The legalizing act referred to was passed after the bringing of this action and was brought into the action by supplemental pleading. Prior to the bringing of this action the plaintiffs presented their claim to the town board, which ignored the same. Bespondents claim that having presented the claim to the town board upon its refusal to audit the same, they are entitled to maintain this action. It might well be answered that the claim upon which recovery has now been had was never presented to the town board for audit. The claim as now made is upon a contract legalized by act of the Legislature. Of no such claim has the town board ever had cognizance. But a complete answer to the respondents’ contention lies in the fact that the rejection or ignoring of a claim is insufficient to give the court jurisdiction of an action thereupon.
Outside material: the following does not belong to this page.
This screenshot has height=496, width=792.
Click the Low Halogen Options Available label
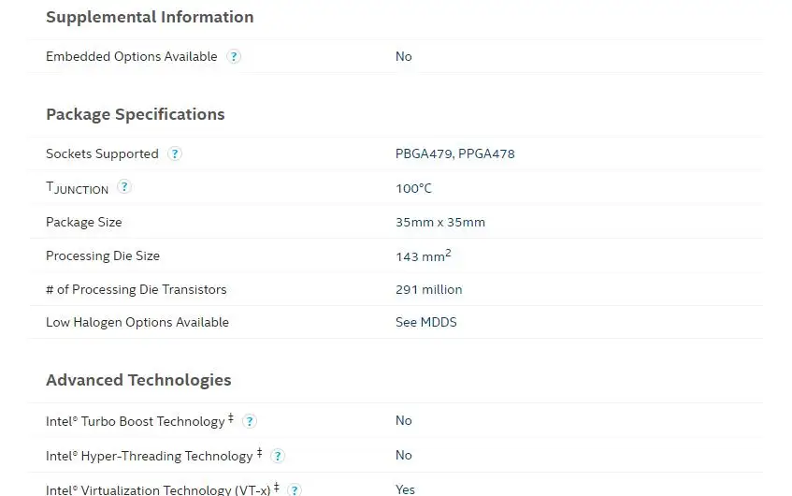[x=137, y=323]
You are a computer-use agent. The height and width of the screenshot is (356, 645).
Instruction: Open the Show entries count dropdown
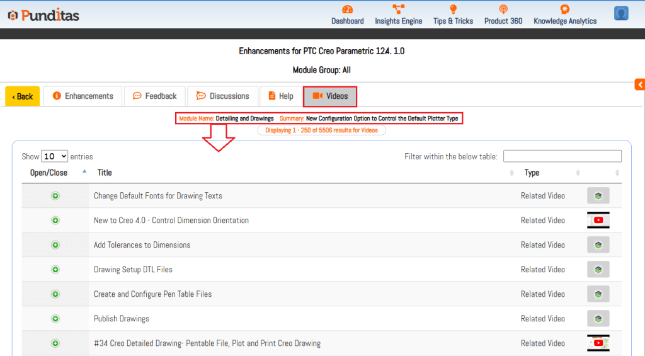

If a claim of which the town board only has jurisdiction has been by it ignored, the remedy is by mandamus to compel it to audit the same; if the claim has been rejected, the remedy is by certiorari to review its action. In neither case is an action authorized by reason of the act of the board. (See People ex rel. Hamm v. Town Auditors, 43 App. Div. 22.)

It seems clear, therefore, that this judgment is improper and should be reversed, with costs, and, as the action is unauthorized, the complaint should be dismissed, with costs.

All concurred.

Judgment and order reversed, with costs, and complaint dismissed, with costs.